All of Russo’s April, May and June weddings have been rescheduled, many of them into next year. And it’s still not clear when the restrictions on mass gatherings will be lifted.
“For me, right now, I'm looking at it as a loss of an entire year's revenue – my worst case scenario,” Russo says.
Sarah Parlos owns the Avon-based wedding planning company, One Fine Day. Like Russo, she’s been devouring every bit of information she can find about resources to help small businesses get through the pandemic.
“Whether my bottom line is hurt is not a question of ‘if,’” Parlos says. “I'm positive it's happening. And I know it's happening to every person in the wedding industry. And so the fact that we are all in this together, not one person is failing alone.
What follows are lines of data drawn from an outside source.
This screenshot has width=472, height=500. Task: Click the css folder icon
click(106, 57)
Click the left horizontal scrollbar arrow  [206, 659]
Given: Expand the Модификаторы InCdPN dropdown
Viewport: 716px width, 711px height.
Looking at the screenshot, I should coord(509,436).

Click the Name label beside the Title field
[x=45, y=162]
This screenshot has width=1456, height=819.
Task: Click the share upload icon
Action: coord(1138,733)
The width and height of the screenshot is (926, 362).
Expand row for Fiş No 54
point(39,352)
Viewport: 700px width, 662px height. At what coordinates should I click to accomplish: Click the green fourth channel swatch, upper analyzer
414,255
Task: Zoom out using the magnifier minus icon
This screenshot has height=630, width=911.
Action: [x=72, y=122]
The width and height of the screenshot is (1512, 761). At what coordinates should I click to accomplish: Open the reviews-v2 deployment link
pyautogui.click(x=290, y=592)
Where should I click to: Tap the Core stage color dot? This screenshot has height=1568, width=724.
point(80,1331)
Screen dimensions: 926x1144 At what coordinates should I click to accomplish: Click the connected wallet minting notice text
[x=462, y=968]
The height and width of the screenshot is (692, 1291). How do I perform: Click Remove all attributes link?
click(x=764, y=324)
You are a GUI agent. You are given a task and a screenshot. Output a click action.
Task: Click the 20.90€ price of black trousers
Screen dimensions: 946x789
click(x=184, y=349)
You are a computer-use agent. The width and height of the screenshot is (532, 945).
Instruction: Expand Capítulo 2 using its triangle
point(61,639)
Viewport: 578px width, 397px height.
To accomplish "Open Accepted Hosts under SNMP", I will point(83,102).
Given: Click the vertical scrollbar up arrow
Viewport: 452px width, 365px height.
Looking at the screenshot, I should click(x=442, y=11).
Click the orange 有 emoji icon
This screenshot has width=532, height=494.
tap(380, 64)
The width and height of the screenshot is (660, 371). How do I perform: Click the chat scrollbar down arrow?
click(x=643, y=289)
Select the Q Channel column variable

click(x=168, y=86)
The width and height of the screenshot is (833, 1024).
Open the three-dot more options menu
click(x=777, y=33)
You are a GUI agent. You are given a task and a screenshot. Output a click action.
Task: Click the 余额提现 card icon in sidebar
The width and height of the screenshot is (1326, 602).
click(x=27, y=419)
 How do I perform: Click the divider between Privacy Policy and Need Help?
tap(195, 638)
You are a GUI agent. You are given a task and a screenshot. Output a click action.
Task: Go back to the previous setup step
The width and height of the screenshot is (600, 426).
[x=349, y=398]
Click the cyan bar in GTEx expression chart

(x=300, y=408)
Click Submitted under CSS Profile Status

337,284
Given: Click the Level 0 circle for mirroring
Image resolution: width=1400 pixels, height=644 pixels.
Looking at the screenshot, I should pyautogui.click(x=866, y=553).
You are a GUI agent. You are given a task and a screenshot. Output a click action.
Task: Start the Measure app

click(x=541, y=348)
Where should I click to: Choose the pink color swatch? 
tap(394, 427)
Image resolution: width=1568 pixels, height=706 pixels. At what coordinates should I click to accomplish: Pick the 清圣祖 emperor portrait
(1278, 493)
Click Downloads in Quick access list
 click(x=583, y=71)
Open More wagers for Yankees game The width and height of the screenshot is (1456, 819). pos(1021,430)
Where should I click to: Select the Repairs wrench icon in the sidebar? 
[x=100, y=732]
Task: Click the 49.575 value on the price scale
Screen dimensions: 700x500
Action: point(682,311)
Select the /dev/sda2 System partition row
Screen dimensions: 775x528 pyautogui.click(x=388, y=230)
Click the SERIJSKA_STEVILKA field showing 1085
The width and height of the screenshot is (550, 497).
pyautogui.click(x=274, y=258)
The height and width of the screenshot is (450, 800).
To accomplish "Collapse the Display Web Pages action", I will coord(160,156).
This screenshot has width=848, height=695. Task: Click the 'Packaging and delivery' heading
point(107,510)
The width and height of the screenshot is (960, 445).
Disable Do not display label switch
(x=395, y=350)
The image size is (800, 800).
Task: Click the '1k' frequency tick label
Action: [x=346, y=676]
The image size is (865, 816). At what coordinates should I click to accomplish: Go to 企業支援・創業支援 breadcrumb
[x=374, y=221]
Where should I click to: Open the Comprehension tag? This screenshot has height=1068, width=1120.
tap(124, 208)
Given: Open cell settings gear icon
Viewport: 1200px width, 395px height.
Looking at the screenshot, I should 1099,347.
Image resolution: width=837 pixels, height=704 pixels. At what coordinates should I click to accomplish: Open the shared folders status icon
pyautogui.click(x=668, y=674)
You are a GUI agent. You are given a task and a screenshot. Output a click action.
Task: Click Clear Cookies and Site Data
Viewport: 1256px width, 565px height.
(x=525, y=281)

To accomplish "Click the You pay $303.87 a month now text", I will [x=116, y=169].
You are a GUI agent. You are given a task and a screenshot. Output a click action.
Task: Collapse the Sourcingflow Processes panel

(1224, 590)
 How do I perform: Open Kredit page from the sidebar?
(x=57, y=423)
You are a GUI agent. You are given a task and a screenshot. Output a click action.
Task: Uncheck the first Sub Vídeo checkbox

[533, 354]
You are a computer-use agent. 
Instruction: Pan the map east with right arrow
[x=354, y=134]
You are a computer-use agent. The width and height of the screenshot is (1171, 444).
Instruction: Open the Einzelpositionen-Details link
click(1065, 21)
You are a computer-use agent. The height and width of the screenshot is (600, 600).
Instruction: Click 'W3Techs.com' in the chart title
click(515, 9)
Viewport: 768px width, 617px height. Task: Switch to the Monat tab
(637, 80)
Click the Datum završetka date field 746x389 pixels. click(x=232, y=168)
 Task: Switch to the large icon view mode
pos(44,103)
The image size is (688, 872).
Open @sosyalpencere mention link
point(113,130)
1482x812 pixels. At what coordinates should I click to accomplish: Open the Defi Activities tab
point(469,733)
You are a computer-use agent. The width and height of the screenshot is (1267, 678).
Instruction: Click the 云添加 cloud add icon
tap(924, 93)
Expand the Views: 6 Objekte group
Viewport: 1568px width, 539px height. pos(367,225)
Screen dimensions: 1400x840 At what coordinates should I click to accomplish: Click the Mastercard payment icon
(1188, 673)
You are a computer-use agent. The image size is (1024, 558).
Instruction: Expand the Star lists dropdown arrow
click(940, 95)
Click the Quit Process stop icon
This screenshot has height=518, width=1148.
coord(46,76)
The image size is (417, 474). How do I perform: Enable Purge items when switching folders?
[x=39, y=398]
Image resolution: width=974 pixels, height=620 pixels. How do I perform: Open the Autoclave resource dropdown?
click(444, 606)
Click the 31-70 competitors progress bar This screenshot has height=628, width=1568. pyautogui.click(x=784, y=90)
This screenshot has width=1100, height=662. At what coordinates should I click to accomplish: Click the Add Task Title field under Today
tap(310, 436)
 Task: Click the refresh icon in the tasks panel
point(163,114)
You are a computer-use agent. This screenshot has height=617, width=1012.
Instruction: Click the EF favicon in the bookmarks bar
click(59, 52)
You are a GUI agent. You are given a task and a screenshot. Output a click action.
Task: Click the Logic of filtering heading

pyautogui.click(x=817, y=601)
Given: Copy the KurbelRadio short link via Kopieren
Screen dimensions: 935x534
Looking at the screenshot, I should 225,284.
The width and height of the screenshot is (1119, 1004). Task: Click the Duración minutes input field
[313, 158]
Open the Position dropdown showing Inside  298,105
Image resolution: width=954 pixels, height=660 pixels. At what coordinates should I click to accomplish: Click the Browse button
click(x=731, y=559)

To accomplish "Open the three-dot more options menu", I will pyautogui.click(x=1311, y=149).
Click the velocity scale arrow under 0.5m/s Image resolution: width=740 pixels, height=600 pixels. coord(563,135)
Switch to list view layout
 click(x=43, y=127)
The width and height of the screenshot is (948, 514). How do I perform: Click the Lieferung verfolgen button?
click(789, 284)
It is: ‘everyone is struggling together.’”
Parlos says her company went through some painful layoffs, but one of her top priorities is making sure she can bring back staff as soon as she can.
“Taking care of your staff, stopping the financial bleeding, educating yourself and taking advantage of opportunity is extremely essential,” Parlos says. “Don't sit back and just assume that everything's going to fall into place. There is hard work that has to be done if you want to survive.”
The wedding vendors are juggling so many unknowns. But the Knot’s editor-in-chief, Kristen Maxwell Cooper, says there is light at the end of the tunnel, if vendors can just make it through this tough stretch of financial hardship.
“Our parent company, The Knot Worldwide, recently announced a vendor assistance program consisting of financial assistance that also includes ongoing education, new products and services, to support this vendor community so that they can get through this moment,” Cooper says.
She says even through history’s greatest calamities, wars and depressions, people still fall in love, and they still get married.
“We ultimately know that weddings are going to happen again,” Cooper says. “They're just not happening right now.”
For now, wedding vendors are left pinching pennies and waiting for a call from a bride and groom to-be.